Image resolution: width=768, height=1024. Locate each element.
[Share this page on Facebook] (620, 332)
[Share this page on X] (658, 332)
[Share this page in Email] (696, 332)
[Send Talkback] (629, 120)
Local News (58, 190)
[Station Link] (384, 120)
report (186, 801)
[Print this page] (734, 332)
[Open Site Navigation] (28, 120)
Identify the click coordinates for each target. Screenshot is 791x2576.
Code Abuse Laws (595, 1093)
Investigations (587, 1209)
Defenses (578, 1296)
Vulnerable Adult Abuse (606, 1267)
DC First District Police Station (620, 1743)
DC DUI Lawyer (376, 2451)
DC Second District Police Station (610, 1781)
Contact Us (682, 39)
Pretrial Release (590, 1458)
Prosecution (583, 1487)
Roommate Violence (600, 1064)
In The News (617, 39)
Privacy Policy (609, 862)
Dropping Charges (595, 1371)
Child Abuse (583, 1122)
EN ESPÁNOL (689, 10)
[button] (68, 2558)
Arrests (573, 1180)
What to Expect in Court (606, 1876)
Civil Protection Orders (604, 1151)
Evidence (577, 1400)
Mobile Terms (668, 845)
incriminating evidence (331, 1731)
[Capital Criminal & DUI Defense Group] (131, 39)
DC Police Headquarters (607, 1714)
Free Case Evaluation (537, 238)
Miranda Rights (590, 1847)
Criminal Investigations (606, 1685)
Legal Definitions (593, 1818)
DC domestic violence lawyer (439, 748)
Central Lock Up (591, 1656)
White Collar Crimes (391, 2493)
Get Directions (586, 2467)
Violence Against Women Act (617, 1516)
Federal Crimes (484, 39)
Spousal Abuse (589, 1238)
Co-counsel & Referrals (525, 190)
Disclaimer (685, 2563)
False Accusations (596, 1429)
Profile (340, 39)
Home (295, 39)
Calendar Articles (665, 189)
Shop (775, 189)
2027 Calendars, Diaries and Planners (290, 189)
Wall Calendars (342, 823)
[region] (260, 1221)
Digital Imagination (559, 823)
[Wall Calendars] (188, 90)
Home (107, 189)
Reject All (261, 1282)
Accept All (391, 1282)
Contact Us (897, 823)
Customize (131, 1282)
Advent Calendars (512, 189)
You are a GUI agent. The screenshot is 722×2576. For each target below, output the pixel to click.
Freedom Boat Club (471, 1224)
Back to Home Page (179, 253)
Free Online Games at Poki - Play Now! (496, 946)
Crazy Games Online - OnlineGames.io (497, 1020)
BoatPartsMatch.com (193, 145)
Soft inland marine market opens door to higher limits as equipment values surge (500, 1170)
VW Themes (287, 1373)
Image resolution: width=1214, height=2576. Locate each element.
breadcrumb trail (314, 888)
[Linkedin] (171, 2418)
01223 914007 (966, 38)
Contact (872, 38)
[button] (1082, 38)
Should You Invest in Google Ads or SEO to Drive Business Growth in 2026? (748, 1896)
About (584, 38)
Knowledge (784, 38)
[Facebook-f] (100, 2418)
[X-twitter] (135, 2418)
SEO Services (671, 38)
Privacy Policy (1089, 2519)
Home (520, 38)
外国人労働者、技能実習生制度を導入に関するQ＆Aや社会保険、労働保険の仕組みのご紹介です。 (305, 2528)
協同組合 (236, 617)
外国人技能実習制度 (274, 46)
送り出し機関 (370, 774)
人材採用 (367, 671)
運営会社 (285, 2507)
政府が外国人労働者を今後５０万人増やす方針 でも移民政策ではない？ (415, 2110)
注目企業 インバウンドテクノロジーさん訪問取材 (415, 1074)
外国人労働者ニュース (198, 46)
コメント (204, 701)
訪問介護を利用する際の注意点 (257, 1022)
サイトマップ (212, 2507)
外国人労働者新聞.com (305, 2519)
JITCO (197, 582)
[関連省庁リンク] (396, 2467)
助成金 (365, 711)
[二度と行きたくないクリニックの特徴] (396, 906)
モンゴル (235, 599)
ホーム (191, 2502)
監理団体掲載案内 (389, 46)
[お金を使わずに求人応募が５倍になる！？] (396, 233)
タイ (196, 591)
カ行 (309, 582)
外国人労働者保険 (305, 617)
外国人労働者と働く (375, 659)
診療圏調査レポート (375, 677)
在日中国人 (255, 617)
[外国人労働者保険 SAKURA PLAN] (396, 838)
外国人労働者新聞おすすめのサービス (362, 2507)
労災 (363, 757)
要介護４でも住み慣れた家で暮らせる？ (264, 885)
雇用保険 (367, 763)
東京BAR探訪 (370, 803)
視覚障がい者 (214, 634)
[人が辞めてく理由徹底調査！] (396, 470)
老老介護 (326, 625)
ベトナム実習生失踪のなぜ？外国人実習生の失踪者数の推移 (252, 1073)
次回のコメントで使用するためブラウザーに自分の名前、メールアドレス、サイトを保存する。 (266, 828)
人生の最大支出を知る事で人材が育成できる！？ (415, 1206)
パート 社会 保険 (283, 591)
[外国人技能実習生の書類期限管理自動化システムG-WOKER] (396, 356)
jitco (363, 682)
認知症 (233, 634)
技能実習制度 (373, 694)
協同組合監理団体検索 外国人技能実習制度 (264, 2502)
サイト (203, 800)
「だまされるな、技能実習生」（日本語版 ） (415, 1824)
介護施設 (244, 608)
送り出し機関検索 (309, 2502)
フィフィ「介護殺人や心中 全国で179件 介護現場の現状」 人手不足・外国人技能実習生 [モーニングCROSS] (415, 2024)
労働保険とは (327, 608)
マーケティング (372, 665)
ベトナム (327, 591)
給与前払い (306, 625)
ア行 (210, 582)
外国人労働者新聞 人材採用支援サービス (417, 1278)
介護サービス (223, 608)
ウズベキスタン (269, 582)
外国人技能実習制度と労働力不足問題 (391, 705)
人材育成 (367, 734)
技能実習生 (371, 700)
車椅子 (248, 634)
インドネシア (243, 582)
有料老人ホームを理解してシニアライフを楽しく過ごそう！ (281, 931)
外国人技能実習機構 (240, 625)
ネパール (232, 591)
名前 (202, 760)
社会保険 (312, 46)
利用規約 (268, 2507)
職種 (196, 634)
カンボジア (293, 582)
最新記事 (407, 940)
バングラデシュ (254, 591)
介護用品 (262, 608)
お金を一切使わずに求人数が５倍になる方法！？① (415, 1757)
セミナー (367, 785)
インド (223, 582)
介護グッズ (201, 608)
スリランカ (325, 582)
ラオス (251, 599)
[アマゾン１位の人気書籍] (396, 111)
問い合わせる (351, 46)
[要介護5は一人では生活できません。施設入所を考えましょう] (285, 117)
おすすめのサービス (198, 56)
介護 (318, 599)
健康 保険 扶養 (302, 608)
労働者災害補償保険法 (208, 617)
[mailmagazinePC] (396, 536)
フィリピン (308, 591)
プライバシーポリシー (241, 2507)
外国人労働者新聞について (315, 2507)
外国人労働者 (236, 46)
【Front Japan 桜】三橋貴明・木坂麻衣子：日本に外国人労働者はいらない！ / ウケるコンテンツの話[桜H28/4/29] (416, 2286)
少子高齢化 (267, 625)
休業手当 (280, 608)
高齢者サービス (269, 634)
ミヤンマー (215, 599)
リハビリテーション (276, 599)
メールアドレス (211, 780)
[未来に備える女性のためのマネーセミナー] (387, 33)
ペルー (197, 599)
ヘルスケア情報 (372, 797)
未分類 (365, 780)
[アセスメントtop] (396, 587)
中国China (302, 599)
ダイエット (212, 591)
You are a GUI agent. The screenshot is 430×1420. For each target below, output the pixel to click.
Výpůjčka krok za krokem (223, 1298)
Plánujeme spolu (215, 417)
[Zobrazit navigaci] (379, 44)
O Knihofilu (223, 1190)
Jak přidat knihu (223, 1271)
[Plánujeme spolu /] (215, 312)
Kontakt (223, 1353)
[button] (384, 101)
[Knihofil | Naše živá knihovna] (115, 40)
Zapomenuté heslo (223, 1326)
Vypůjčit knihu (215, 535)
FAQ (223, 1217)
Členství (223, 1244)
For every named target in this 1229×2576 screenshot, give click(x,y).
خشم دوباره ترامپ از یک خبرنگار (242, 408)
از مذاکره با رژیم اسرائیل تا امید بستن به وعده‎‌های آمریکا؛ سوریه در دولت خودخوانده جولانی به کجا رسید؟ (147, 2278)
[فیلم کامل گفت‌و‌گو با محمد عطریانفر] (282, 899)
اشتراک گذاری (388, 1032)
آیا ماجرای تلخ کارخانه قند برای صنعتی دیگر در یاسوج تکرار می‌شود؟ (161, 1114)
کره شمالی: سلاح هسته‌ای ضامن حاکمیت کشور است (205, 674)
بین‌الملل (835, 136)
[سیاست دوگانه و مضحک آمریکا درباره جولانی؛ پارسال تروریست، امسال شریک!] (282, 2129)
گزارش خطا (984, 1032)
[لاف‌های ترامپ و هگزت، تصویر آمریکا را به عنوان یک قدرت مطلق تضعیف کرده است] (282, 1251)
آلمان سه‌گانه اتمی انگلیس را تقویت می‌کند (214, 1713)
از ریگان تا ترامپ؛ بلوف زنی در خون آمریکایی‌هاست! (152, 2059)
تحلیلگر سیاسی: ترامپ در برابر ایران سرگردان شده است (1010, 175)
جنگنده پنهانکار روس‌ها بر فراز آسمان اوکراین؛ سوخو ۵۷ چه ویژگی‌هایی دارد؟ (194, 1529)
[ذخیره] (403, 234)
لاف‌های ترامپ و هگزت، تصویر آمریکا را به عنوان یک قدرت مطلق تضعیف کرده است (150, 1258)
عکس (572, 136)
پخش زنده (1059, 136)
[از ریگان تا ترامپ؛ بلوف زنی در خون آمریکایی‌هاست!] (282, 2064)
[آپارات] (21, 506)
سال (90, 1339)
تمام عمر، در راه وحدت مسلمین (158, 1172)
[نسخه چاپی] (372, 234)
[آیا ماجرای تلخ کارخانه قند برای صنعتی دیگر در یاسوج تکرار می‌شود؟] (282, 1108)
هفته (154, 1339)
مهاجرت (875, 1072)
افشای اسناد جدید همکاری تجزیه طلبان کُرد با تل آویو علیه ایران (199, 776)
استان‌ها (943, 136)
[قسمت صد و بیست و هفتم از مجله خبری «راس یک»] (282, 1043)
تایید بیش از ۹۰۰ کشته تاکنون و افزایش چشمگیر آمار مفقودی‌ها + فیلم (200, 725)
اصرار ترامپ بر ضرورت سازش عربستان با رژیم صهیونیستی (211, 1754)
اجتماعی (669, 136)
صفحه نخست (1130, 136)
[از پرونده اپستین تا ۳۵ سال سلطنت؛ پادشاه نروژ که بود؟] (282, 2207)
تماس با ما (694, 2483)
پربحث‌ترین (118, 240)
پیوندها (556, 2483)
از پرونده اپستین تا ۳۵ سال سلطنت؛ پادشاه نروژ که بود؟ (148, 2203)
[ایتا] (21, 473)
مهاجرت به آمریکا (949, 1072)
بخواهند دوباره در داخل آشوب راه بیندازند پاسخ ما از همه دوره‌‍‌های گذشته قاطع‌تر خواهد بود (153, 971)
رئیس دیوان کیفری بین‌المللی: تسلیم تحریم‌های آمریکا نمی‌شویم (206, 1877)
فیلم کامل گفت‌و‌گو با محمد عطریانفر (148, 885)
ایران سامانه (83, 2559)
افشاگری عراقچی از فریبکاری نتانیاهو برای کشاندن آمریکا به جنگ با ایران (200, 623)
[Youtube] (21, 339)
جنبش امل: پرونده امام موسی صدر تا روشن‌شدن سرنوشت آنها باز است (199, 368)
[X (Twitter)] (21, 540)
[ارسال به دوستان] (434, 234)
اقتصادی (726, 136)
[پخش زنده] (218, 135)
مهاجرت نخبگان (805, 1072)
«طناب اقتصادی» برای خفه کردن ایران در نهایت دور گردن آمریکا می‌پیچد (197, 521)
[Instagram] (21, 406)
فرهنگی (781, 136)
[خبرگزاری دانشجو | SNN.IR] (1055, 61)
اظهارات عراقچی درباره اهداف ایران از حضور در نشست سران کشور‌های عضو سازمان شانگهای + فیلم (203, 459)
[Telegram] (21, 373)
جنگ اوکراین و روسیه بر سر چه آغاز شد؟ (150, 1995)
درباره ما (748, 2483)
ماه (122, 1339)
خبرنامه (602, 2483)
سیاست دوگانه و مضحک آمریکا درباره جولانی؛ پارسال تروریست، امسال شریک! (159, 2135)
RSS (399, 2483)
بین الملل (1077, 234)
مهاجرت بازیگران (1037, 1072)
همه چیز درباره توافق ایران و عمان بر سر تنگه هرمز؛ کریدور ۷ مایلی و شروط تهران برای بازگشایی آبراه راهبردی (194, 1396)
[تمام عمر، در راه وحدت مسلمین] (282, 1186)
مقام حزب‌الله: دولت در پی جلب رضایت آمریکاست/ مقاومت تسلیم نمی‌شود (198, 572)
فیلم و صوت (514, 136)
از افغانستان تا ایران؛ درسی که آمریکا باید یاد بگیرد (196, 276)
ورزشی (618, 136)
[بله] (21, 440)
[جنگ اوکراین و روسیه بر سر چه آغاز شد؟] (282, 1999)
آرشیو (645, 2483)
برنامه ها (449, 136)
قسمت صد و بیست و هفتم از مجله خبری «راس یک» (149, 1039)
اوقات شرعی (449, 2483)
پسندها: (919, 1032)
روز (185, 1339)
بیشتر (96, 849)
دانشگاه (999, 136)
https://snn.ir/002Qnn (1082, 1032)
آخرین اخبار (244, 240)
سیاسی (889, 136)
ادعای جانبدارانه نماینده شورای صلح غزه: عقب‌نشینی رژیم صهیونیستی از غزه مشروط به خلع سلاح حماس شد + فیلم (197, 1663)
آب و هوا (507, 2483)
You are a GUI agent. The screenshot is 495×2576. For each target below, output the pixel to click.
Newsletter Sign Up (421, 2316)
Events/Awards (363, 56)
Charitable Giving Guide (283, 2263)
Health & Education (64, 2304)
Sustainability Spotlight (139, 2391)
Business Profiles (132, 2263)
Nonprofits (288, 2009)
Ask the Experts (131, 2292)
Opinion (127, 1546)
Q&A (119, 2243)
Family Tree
++++++++
Write out exactly the lines that fall from the line with "Federal Crimes (484, 39)" to the line with "[region] (260, 1221)" in the records above, keeping both ends.

• ANSWER BOX:
Federal Crimes (484, 39)
Spousal Abuse (589, 1238)
Co-counsel & Referrals (525, 190)
Disclaimer (685, 2563)
False Accusations (596, 1429)
Profile (340, 39)
Home (295, 39)
Calendar Articles (665, 189)
Shop (775, 189)
2027 Calendars, Diaries and Planners (290, 189)
Wall Calendars (342, 823)
[region] (260, 1221)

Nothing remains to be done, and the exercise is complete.